[What is required] What is the number of lines in the data below that contain "link"? Answer with that number and no other words.

#####

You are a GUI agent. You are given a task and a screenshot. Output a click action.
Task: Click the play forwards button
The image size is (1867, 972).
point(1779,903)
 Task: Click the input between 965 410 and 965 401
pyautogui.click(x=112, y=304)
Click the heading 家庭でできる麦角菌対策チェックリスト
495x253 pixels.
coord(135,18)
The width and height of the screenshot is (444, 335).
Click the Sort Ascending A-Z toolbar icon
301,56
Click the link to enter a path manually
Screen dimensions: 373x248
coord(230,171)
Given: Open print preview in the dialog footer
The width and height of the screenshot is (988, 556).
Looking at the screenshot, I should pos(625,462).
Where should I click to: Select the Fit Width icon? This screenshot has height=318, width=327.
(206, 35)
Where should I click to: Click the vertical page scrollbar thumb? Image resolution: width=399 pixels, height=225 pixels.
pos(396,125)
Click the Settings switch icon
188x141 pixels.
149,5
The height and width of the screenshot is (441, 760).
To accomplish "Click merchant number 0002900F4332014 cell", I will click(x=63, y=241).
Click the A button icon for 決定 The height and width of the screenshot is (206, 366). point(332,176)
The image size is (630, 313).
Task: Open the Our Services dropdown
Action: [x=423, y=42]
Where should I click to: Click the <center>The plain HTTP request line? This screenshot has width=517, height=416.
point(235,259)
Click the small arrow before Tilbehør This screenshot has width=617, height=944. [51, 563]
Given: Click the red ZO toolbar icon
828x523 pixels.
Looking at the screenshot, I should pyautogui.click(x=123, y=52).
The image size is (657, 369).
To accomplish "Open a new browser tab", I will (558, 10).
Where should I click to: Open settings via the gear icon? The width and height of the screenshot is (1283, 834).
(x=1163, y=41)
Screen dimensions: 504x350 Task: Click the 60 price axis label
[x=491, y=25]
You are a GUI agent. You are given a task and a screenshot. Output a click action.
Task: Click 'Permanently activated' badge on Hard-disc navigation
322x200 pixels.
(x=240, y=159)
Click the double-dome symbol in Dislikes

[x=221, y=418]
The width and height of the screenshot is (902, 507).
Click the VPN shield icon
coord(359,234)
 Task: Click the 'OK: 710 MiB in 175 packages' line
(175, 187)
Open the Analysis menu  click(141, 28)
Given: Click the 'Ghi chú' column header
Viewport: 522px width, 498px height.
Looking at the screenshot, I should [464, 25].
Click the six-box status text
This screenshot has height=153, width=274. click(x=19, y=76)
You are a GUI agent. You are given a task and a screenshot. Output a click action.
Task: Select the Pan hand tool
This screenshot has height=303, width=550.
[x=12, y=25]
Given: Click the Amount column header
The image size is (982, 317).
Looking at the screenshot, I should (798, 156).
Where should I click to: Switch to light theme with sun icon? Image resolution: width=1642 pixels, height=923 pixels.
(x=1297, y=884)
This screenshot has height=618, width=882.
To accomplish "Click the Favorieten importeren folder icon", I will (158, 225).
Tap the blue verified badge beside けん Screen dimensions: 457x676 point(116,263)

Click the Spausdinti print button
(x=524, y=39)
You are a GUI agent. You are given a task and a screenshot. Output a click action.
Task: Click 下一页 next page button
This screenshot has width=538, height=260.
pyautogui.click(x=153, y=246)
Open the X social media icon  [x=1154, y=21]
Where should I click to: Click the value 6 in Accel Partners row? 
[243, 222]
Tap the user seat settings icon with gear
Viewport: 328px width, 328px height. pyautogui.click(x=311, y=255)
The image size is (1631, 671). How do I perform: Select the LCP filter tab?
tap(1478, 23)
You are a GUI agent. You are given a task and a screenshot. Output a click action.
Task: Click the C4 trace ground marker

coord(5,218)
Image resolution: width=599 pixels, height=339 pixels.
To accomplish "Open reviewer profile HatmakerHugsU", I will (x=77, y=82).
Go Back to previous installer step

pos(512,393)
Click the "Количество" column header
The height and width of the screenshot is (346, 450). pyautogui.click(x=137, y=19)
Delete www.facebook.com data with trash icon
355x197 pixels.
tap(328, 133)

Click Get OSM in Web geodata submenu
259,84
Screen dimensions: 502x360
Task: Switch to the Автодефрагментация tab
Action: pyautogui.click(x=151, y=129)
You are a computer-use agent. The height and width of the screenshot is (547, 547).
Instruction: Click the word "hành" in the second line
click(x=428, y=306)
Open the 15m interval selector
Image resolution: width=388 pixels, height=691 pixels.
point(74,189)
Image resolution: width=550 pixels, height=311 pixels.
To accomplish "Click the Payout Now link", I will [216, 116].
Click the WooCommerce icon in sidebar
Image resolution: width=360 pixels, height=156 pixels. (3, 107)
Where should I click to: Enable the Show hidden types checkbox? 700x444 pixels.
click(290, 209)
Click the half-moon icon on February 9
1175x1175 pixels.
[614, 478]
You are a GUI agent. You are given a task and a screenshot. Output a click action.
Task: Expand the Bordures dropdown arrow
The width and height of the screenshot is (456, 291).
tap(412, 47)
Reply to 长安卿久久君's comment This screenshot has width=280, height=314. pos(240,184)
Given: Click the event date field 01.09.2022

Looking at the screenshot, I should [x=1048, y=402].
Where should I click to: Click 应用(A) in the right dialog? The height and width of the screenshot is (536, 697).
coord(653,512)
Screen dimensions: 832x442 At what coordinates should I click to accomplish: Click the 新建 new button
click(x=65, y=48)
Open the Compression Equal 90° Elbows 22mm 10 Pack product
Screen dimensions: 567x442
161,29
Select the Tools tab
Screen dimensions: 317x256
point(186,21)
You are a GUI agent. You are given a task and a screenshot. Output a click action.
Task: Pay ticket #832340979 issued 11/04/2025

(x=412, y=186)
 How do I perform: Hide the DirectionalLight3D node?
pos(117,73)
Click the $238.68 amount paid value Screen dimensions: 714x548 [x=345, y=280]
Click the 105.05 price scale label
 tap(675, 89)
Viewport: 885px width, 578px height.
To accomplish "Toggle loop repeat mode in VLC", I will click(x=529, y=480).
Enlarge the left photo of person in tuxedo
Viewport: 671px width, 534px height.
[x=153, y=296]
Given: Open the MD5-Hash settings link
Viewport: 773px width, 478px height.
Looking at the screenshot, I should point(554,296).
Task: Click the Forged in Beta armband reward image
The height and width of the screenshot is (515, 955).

#####

[Exercise solution] 3